A curated survival guide for shrinking neural nets onto silicon
A reading list that tracks how to compress models and cram them onto FPGAs/ASICs without the marketing fluff.

What it does This repo is a meticulously organized bibliography of research papers focused on two practical problems: making deep neural networks smaller (compression, pruning, quantization, distillation) and running them efficiently on custom hardware (FPGA/ASIC accelerators). It covers work from 2016–2019 conferences and includes canonical survey papers as tutorials.
The interesting bit The maintainer flags their own field as “changing rapidly” and admits entries may be “somewhat antiquated” — a rare honesty in ML curation. The hardware section notably splits out RNN-specific accelerators as its own deep category, reflecting how recurrent architectures pose distinct memory and parallelism challenges compared to CNNs.
Key highlights
- Network compression: Covers six major strategies — parameter sharing, knowledge distillation, fixed-precision/binarized networks, sparsity/pruning, tensor decomposition, and adaptive/conditional computing
- Hardware accelerators: Dedicated sections for RNN and CNN accelerators, plus benchmarking suites (MLPerf, DAWNBench, DeepBench)
- Conference tracking: Papers organized by venue and year (NIPS 2016 through SysML 2019)

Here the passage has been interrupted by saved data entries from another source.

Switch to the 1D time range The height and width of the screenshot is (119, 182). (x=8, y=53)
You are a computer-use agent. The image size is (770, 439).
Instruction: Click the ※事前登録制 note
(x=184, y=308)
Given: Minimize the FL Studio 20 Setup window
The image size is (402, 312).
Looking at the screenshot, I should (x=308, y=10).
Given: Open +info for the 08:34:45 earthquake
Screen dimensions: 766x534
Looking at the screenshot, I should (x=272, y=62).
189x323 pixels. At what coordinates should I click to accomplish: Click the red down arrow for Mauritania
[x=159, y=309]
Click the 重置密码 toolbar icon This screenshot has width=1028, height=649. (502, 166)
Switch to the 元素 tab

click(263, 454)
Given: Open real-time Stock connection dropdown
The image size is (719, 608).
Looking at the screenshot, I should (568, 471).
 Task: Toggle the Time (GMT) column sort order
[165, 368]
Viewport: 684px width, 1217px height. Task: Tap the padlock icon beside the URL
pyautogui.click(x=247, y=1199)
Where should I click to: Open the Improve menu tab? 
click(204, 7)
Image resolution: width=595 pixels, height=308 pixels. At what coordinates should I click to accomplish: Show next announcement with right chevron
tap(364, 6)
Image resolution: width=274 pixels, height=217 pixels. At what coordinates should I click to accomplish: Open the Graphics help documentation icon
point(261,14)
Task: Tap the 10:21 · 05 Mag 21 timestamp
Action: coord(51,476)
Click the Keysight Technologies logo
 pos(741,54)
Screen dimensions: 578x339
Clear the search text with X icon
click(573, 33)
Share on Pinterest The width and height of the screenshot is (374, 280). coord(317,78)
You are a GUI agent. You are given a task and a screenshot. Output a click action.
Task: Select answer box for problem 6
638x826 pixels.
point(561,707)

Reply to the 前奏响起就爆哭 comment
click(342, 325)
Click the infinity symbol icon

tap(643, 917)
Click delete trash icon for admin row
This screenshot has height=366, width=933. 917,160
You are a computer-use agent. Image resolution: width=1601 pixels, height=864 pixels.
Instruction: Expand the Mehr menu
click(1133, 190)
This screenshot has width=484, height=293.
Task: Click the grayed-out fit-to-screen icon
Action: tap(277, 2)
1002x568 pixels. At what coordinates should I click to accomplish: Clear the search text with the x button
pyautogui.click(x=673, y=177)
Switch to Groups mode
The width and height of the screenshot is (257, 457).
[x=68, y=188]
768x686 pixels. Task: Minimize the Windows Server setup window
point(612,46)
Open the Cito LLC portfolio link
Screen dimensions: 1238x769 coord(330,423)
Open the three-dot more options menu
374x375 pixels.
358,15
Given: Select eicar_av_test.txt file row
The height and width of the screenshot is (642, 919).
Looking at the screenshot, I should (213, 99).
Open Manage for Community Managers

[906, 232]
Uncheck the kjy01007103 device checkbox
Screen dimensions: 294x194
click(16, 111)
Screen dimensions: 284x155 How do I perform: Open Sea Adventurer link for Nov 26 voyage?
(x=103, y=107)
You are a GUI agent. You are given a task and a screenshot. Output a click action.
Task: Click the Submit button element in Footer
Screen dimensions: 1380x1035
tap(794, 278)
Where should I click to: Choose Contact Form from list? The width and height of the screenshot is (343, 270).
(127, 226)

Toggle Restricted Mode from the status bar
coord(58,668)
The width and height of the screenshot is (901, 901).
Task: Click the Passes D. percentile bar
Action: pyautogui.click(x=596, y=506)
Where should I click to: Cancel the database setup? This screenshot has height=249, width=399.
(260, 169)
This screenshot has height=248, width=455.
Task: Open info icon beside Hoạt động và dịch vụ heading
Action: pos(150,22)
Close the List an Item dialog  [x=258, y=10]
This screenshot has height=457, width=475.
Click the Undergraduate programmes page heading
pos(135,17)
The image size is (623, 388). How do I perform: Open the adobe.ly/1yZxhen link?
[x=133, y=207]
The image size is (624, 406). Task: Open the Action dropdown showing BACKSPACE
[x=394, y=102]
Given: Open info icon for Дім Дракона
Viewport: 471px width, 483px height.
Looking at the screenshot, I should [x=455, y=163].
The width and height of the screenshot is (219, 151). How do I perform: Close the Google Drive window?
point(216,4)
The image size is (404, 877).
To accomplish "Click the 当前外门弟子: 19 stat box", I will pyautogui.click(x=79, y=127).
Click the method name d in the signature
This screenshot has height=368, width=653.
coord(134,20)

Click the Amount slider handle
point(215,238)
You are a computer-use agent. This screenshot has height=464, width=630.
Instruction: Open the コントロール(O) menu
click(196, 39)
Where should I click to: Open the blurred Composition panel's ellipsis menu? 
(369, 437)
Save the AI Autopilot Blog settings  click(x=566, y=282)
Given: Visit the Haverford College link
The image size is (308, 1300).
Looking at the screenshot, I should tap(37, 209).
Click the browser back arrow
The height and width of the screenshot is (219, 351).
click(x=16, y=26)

- Canonical tutorials: Links to Sze et al.’s hardware survey and Cheng et al.’s compression survey as entry points
- “Our Contributions” section: Currently marked TODO — this is a reading list, not original research
Caveats
- README explicitly warns that entries may be outdated; last major update appears around 2019
- CNN accelerator section defers entirely to another repo (Neural-Networks-on-Silicon) rather than curating its own
- No code, implementations, or reproduced results — purely a paper index
Verdict Worth bookmarking if you’re entering model compression or neural network hardware and need a structured map of the 2016–2019 literature. Skip it if you want implementations, recent post-2019 work, or guidance on which techniques actually work in practice.